Gendarmería desvincula a 4 funcionarios por conformar red para la comisión de delitos en Santiago 1

Gendarmería desvinculó de sus filas a cuatro funcionarios del Centro de Detención Preventiva Santiago 1, luego de una investigación interna que permitió acreditar su participación en una red que facilitaba el ingreso irregular de alimentos al recinto penitenciario.

Según informó la institución, los involucrados permitían el ingreso de productos «en cantidades superiores a las permitidas por la administración penitenciaria», operando desde el sector de recepción y registro de encomiendas.

Los hechos fueron detectados luego de que la jefatura del establecimiento realizara labores de fiscalización en terreno y constatara directamente los ilícitos cometidos por los ahora exfuncionarios. De acuerdo con Gendarmería, esto permitió comprobar un «desapego a las instrucciones emanadas por el Alto Mando institucional», tras lo cual los cuatro funcionarios fueron apercibidos conforme al artículo 46 del Código Procesal Penal y desvinculados de la institución.

La investigación también permitió establecer que los productos que eran ingresados irregularmente tenían un destino distinto al permitido dentro del recinto. En concreto, la institución señaló que «las especies ingresadas de manera irregular iban destinadas al mercado ilícito», por lo que los antecedentes fueron entregados a la Fiscalía de Foco Investigativo Penitenciario para continuar con las diligencias correspondientes.

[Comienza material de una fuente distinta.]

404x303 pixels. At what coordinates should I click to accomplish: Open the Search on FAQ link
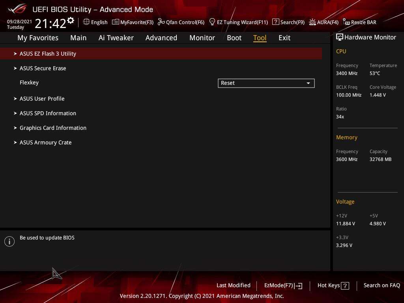pyautogui.click(x=382, y=285)
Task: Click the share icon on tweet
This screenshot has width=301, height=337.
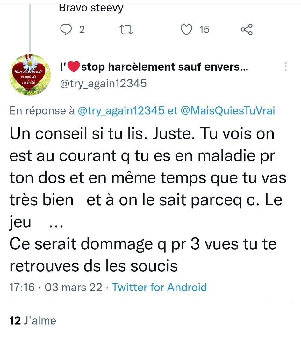Action: [247, 30]
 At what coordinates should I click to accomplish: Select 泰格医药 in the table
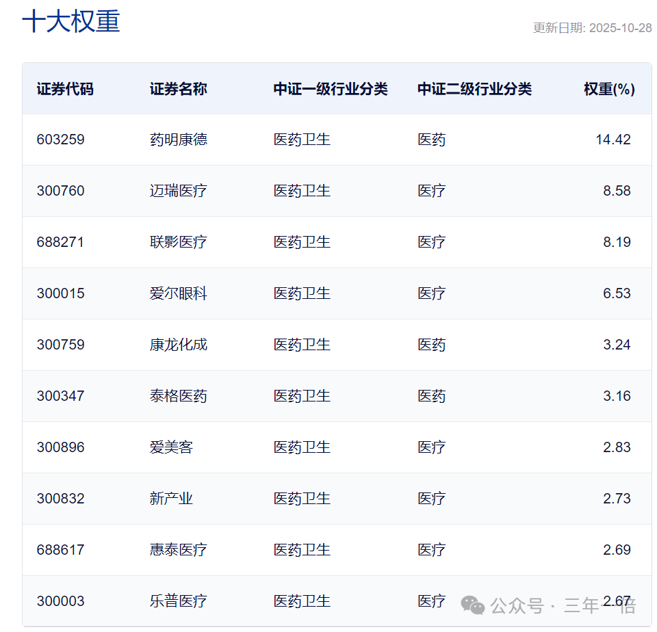[x=171, y=395]
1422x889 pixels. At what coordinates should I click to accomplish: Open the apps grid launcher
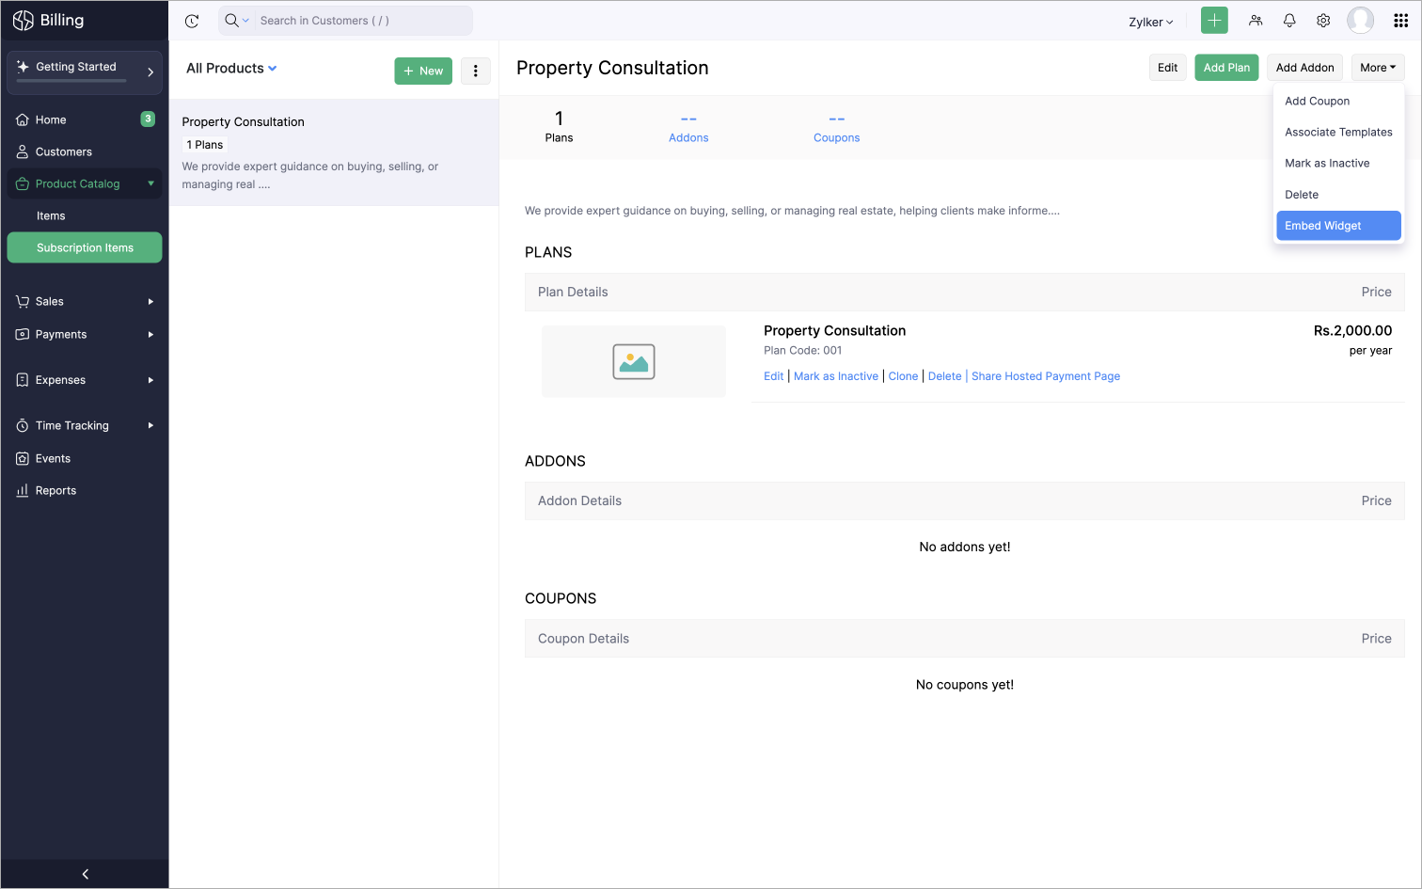click(1400, 21)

El caso se enmarca en las acciones de control interno que Gendarmería lleva adelante para detectar eventuales hechos de corrupción al interior de los establecimientos penitenciarios. La institución destacó que la investigación fue posible gracias a labores de inteligencia y a la fiscalización desarrollada por las jefaturas del recinto, permitiendo identificar el mecanismo utilizado por los funcionarios para facilitar el ingreso irregular de alimentos.

Desde Gendarmería enfatizaron que el procedimiento demuestra que la institución está utilizando «todas sus capacidades institucionales para detectar y combatir hechos de corrupción al interior de las unidades penales del país». Asimismo, señalaron que estas acciones buscan fortalecer «los principios éticos que orientan la labor institucional», en medio de los esfuerzos por prevenir y sancionar conductas ilícitas al interior de los recintos penitenciarios.